━━━ Data for analysis ━━━

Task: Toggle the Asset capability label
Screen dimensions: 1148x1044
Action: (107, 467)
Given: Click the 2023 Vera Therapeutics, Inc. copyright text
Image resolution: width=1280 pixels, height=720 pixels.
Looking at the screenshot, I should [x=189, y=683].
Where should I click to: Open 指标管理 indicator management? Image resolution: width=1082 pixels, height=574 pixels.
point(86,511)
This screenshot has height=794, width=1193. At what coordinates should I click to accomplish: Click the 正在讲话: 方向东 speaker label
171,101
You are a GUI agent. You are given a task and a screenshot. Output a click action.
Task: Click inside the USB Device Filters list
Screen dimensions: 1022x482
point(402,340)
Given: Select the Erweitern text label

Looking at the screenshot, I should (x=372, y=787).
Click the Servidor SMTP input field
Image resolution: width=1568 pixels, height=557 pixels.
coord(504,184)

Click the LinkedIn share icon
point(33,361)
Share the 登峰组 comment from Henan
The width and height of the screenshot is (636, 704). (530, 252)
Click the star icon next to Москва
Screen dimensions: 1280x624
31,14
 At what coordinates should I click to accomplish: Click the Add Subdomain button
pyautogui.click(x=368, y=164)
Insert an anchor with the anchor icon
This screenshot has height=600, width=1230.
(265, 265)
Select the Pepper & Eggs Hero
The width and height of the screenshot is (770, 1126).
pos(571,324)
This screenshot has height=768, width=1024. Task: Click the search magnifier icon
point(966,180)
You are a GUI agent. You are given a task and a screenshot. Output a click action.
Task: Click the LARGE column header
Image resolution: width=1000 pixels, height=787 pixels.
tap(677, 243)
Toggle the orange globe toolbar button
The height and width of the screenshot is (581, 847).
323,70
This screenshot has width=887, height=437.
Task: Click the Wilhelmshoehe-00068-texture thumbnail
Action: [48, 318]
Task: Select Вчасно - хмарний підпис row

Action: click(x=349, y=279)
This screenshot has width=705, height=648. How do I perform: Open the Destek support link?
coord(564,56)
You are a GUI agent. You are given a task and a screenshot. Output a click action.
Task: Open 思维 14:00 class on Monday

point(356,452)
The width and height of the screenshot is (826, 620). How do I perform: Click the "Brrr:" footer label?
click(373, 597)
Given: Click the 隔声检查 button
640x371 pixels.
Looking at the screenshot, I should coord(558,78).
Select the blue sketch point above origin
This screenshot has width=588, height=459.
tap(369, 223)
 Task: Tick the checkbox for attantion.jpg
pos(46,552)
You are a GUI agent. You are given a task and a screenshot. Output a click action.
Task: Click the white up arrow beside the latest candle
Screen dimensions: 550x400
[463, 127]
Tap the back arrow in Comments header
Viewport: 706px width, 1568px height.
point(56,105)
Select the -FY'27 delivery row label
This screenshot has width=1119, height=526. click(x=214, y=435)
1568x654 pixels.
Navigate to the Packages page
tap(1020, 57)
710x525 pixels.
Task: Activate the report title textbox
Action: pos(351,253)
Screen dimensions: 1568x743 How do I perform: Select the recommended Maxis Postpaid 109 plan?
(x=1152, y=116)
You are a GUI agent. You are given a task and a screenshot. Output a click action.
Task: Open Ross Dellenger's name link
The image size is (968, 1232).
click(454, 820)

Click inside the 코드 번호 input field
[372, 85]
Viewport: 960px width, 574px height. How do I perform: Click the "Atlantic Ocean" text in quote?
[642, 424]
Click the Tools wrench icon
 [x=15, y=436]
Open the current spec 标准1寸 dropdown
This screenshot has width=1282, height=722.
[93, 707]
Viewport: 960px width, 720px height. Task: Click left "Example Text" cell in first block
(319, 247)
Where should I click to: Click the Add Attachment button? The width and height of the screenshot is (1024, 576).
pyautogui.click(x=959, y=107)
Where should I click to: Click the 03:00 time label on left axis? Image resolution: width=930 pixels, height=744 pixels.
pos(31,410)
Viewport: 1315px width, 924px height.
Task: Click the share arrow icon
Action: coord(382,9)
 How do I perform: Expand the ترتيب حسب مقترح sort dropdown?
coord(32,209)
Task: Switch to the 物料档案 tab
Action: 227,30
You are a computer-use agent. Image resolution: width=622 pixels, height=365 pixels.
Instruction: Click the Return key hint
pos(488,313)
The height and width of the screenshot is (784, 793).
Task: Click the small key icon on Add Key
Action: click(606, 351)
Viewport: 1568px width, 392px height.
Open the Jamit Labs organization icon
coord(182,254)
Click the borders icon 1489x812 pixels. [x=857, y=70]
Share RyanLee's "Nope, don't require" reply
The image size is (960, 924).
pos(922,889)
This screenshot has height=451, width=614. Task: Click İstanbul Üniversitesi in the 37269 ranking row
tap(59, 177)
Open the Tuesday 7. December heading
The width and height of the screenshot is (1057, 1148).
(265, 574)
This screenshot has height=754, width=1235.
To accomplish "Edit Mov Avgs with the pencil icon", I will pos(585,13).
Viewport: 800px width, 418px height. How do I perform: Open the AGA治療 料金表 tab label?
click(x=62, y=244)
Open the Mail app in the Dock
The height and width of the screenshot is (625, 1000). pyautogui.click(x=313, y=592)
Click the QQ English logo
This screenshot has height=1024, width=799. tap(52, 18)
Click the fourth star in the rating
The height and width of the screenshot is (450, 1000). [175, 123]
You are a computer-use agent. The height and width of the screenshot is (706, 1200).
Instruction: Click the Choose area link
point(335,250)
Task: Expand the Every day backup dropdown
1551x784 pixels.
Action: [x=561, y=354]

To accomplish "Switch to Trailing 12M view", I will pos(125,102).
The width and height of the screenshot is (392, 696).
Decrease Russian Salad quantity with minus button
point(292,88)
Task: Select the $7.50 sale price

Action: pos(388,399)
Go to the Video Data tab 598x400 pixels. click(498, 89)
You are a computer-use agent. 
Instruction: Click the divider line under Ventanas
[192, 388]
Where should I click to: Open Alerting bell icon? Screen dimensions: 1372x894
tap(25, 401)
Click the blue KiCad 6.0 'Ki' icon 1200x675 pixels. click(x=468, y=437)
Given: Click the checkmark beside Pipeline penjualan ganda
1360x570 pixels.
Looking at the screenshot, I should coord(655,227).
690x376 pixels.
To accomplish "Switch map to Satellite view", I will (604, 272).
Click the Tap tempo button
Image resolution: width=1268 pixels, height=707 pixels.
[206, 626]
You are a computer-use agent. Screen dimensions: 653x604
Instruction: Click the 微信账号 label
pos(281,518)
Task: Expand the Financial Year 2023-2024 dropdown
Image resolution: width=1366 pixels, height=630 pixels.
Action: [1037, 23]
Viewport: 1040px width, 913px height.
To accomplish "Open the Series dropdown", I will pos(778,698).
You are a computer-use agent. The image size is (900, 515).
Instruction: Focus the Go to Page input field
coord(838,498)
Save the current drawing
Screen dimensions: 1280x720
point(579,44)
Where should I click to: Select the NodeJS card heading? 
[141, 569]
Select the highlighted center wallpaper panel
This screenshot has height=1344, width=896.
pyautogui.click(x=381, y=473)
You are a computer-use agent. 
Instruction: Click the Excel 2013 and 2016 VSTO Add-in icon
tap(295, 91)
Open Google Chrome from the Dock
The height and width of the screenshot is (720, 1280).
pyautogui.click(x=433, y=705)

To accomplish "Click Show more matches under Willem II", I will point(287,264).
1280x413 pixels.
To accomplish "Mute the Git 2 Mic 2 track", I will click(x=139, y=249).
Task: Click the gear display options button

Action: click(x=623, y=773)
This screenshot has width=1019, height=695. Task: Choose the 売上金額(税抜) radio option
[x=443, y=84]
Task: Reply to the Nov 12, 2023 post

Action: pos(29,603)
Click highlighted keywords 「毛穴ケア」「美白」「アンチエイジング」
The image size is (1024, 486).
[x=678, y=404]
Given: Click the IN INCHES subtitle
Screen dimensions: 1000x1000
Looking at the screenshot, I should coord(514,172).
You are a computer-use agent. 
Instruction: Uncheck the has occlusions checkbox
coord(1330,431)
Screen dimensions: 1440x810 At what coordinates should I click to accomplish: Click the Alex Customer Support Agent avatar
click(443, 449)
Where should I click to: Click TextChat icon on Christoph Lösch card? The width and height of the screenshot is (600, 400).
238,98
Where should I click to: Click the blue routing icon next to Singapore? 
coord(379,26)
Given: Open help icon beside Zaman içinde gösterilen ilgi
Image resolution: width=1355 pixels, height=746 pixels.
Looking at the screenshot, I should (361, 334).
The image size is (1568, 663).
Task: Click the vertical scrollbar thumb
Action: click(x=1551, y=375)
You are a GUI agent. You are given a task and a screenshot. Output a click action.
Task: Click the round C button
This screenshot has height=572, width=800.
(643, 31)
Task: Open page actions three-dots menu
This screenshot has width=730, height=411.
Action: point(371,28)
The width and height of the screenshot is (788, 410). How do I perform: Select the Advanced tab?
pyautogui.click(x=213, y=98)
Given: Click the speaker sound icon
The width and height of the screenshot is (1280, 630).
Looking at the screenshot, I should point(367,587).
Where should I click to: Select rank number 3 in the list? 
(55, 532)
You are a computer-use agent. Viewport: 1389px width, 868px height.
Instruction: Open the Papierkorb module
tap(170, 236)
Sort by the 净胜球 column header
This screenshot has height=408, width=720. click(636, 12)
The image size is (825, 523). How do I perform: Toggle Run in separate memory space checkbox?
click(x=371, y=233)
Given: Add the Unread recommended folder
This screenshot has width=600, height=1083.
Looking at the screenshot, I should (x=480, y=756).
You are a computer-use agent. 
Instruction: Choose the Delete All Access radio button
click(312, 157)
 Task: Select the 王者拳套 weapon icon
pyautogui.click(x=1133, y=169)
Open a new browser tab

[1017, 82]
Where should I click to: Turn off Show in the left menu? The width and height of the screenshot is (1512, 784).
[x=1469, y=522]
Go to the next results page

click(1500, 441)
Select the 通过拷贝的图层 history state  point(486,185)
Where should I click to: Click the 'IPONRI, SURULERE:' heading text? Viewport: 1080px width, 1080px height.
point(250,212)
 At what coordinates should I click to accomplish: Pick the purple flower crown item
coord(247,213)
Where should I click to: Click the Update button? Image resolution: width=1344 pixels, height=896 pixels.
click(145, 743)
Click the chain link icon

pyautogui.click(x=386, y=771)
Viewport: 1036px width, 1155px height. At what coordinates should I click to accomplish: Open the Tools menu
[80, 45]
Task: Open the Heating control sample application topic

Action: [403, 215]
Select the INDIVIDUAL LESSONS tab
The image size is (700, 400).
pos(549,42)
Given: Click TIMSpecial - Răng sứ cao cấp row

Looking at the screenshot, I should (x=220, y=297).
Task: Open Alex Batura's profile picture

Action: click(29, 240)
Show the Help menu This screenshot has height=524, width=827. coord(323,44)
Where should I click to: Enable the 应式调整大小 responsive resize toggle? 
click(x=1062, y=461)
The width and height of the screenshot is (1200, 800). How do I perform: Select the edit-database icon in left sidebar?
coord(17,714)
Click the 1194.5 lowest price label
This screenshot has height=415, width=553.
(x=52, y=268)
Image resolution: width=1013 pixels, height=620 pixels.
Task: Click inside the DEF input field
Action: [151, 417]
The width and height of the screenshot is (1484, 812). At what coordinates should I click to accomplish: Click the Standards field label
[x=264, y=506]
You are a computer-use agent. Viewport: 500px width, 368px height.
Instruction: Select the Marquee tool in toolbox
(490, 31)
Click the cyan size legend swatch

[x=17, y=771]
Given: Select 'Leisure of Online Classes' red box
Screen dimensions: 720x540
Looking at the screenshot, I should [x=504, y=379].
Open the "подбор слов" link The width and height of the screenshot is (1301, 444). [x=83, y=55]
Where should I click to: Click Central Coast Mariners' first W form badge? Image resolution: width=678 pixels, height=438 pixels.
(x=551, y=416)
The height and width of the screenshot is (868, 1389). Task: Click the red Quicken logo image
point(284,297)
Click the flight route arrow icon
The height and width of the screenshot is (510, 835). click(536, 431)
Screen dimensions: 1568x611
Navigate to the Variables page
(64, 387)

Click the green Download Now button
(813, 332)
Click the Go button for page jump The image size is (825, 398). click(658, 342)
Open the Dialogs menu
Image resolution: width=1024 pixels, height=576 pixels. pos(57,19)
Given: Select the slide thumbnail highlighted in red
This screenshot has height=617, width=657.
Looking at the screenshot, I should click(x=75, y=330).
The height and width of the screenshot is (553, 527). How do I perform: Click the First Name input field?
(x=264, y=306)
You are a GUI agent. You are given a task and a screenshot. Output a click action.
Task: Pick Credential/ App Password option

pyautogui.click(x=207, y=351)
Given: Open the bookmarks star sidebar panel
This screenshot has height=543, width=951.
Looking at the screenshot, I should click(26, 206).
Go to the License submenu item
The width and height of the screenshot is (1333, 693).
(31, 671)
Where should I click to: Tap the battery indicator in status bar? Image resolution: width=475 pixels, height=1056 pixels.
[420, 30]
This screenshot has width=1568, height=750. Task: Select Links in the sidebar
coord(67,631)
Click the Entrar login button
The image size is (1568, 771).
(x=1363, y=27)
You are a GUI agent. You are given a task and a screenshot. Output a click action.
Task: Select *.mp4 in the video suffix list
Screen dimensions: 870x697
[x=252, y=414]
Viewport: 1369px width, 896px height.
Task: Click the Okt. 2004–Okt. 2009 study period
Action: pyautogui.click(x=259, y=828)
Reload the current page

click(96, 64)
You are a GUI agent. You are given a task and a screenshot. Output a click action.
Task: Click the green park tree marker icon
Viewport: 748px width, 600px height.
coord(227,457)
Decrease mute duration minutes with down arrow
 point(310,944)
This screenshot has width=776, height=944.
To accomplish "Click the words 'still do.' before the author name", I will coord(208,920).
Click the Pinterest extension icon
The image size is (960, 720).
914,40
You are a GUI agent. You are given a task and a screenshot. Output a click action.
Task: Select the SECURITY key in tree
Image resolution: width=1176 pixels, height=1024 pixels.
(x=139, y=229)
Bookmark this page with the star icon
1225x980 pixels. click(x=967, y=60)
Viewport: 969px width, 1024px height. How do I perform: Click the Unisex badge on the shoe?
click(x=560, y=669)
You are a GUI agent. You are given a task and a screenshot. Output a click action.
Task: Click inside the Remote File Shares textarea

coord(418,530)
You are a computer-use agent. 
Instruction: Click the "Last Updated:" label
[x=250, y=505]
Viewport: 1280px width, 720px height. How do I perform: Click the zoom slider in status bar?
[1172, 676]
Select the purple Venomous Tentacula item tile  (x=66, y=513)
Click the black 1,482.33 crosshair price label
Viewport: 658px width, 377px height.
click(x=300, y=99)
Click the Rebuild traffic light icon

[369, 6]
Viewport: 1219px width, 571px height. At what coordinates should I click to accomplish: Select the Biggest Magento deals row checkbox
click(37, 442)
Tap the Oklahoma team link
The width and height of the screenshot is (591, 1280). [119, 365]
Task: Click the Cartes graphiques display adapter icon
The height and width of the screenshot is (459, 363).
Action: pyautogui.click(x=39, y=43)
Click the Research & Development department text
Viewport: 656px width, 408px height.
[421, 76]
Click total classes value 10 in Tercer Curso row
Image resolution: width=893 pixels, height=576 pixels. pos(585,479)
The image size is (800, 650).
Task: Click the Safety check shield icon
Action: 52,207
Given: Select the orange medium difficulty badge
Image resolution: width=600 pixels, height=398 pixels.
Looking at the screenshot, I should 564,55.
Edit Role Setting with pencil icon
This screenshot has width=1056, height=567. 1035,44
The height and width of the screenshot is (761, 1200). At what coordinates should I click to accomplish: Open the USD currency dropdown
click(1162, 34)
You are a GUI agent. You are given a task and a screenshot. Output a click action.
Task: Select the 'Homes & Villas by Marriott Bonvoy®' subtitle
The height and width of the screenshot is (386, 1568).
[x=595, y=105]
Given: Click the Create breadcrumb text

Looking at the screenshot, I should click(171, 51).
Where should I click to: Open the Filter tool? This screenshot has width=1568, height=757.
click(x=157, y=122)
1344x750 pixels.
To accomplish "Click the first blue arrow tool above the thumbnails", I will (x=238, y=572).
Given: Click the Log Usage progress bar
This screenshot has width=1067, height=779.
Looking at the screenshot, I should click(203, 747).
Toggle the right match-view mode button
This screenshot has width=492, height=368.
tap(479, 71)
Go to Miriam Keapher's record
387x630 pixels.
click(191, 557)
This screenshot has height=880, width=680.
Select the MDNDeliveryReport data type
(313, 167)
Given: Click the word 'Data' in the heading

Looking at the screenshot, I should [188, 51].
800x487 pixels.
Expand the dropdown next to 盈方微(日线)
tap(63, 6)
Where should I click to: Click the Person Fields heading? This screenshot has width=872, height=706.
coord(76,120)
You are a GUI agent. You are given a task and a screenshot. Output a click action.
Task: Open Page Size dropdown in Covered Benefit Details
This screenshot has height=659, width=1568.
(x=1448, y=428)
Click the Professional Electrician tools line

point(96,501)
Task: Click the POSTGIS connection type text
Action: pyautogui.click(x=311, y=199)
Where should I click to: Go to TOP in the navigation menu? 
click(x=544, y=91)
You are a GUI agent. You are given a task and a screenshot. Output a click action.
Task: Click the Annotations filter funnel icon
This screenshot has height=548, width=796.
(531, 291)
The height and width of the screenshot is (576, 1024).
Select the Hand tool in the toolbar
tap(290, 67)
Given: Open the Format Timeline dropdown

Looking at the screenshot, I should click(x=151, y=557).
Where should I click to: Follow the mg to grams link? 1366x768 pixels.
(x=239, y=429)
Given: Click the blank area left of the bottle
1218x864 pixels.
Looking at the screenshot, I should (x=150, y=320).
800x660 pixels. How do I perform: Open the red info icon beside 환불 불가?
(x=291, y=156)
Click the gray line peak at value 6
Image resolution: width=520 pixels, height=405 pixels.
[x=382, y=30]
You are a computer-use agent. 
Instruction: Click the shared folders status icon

━━━

### What you will do
Where does the string "subtitle" appear in the records above? Return every line that holds it.

### Expected answer
Given: Click the IN INCHES subtitle
Task: Select the 'Homes & Villas by Marriott Bonvoy®' subtitle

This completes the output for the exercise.